La prima ha a che vedere con dove si può pagare con carte e bancomat e quali importi. La risposta è, in breve, ovunque e qualsiasi cifra. Dall’estate 2020 l’obbligo di POS, già previsto da anni, si è trasformato in sanzioni per gli esercenti che non accettano pagamenti digitali. Questo ha fatto sì che tutte le attività commerciali si dotassero di lettori di carte e che anche i liberi professionisti e i venditori ambulanti optassero per soluzioni come i mobile pos per permettere ai propri clienti di pagare con bancomat e carta di credito o di debito. Quanto agli importi, non c’è una soglia minima al di sotto della quale il commerciante possa rifiutarsi di far pagare con bancomat e carta di credito e, anzi, se questo avviene, potrebbe andare incontro alle sanzioni di cui si è detto. Molto più pragmaticamente? Si può pagare con carta o bancomat anche un importo di un euro ed è previsto semmai che, entro la fine del 2021, la cifra massima pagabile in contanti scenda dai 3 ai 2 mila euro, per arrivare ai mille euro a fine 2022.
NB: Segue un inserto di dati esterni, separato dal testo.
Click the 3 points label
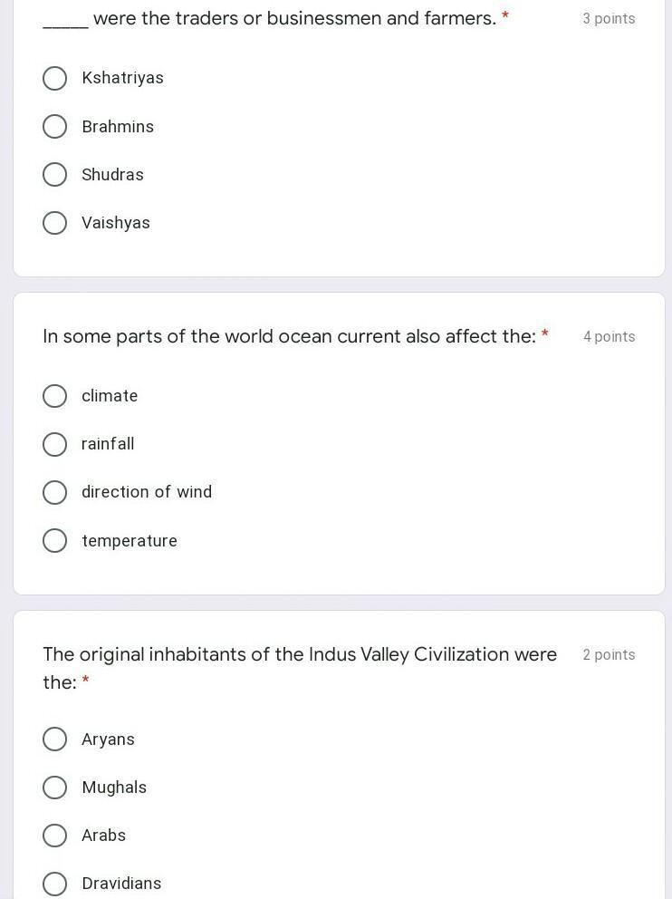This screenshot has height=899, width=672. pyautogui.click(x=609, y=19)
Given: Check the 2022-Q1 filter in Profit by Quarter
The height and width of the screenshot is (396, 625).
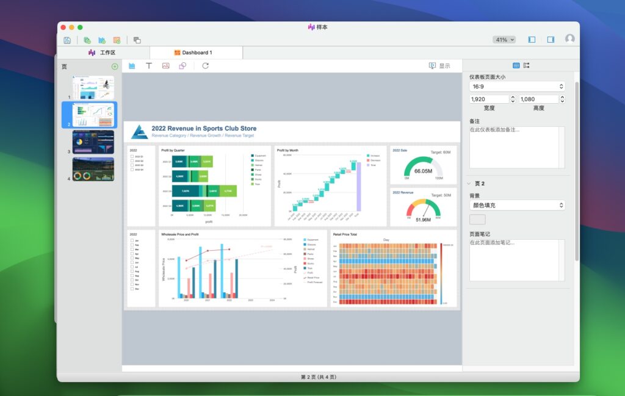Looking at the screenshot, I should pyautogui.click(x=132, y=156).
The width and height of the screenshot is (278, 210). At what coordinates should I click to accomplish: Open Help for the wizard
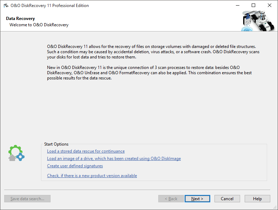point(257,199)
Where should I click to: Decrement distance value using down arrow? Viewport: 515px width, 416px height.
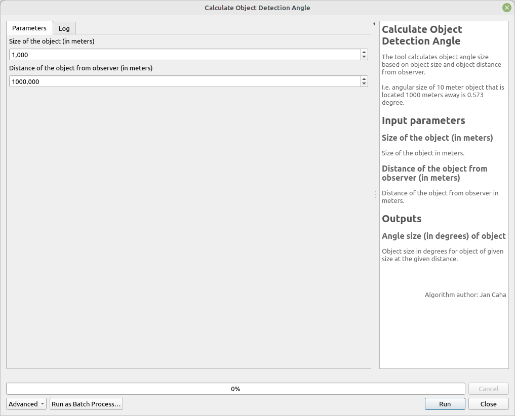pos(364,84)
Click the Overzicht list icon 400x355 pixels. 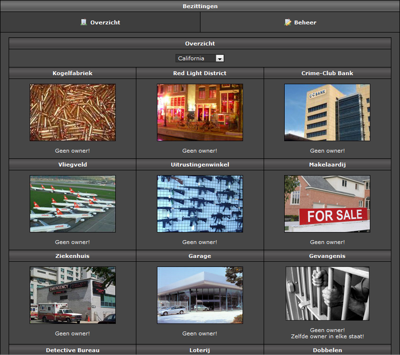pos(84,22)
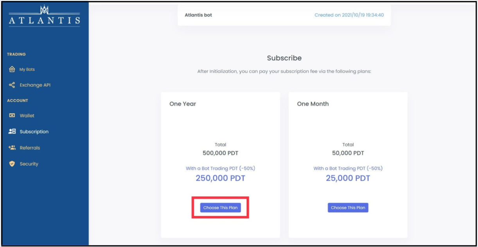Select Subscription in the sidebar
This screenshot has height=247, width=478.
(x=34, y=132)
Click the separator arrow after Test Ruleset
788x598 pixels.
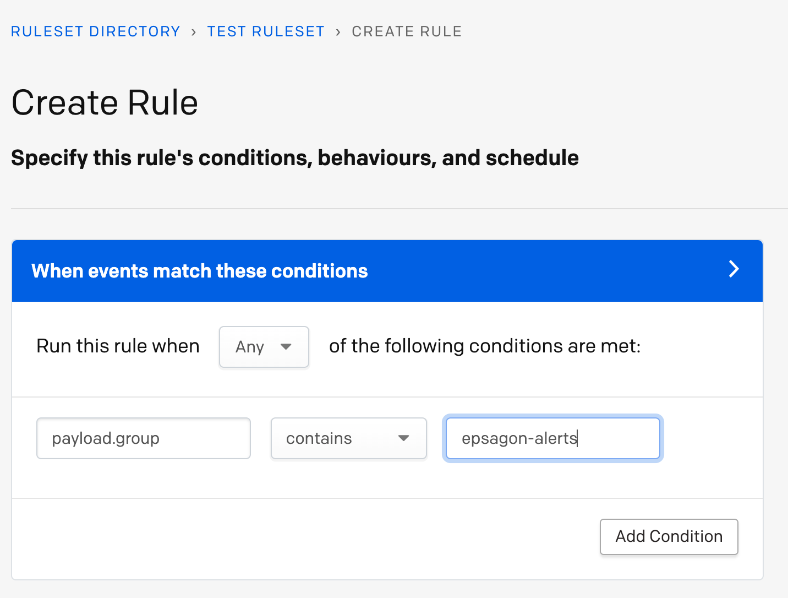338,32
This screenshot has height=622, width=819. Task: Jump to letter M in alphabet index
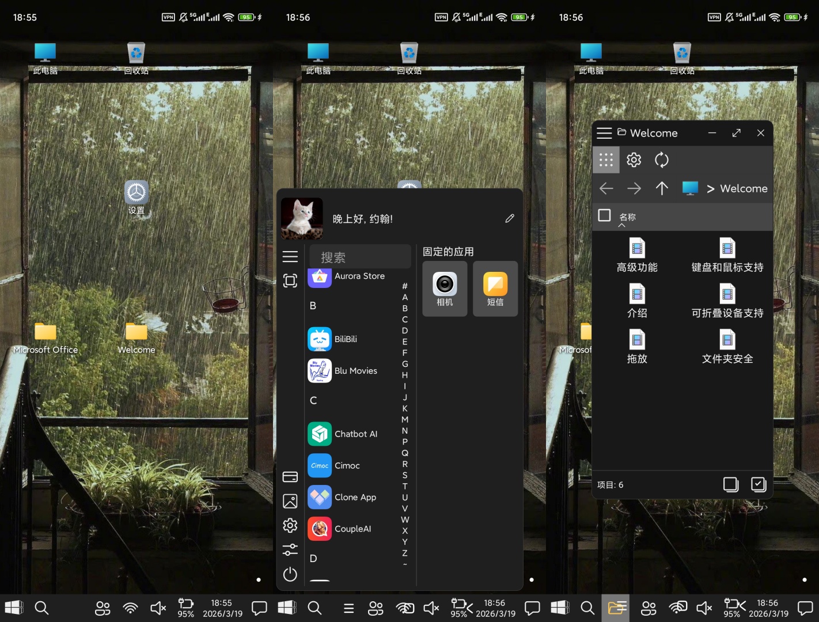[405, 419]
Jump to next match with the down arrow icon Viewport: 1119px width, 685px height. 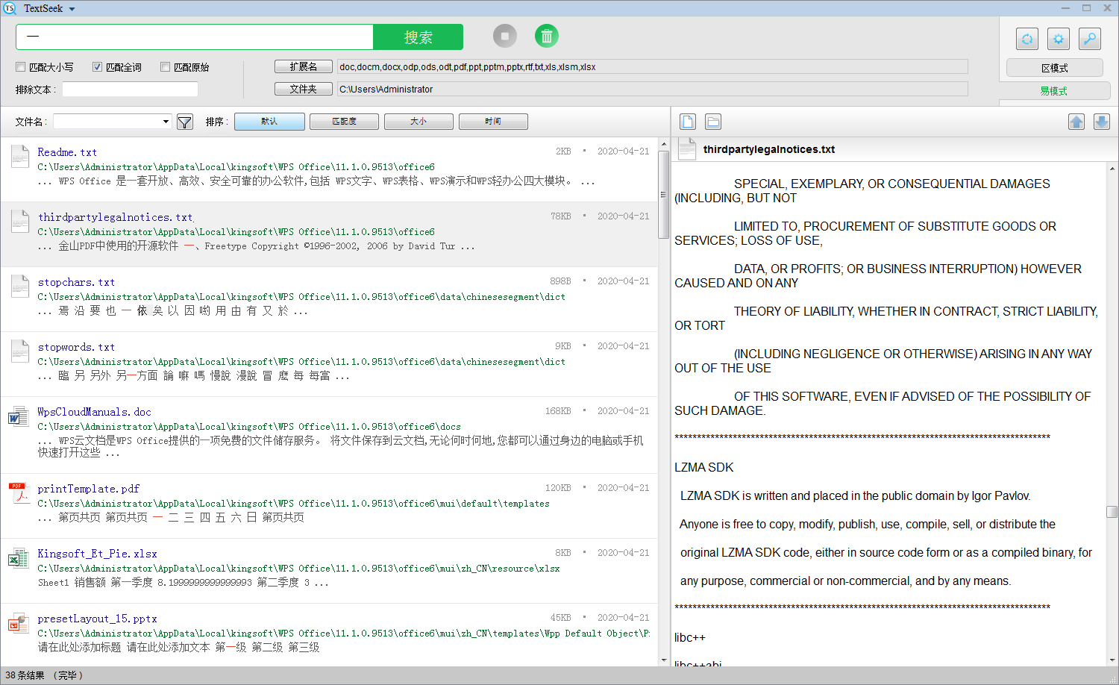click(x=1102, y=121)
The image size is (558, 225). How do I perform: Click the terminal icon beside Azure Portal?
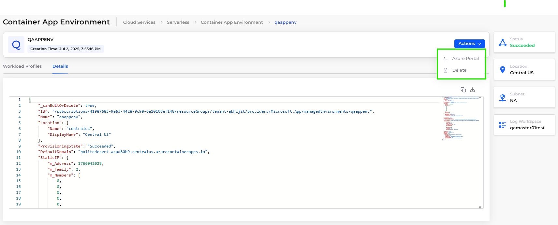(446, 59)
Per andare, invece, agli incentivi previsti per chi opta per i pagamenti digitali, intesi dal governo come tattica per aumentare il ricorso agli stessi, fin qui sono stati soprattutto nella forma di detrazioni per spese mediche e veterinarie o relative all’istruzione o, ancora, per l’iscrizione in palestra o a corsi e attività sportive. Anche per il pagamento in digitale del bollo auto sono stati già previsti vantaggi come la possibilità di saldare il conto il mese successivo. Più recente è invece la cosiddetta lotteria degli scontrini che dovrebbe incoraggiare l’uso di bancomat e carte di credito: chi, una volta registratosi all’apposito portale e ottenuto il codice lotteria, paga con carte di credito e altri metodi tracciabili, dal prossimo 1° gennaio 2020, ha il doppio delle possibilità di vincere. In modo simile, anche l’operazione cashback premia chi fa numerosi acquisti utilizzando carte di credito, bancomat e altre forme di pagamenti digitali: con un minimo di cinquanta pagamenti, infatti, si può aver restituito il 10% della somma spesa e fino a un massimo di trecento euro all’anno, centocinquanta euro a semestre.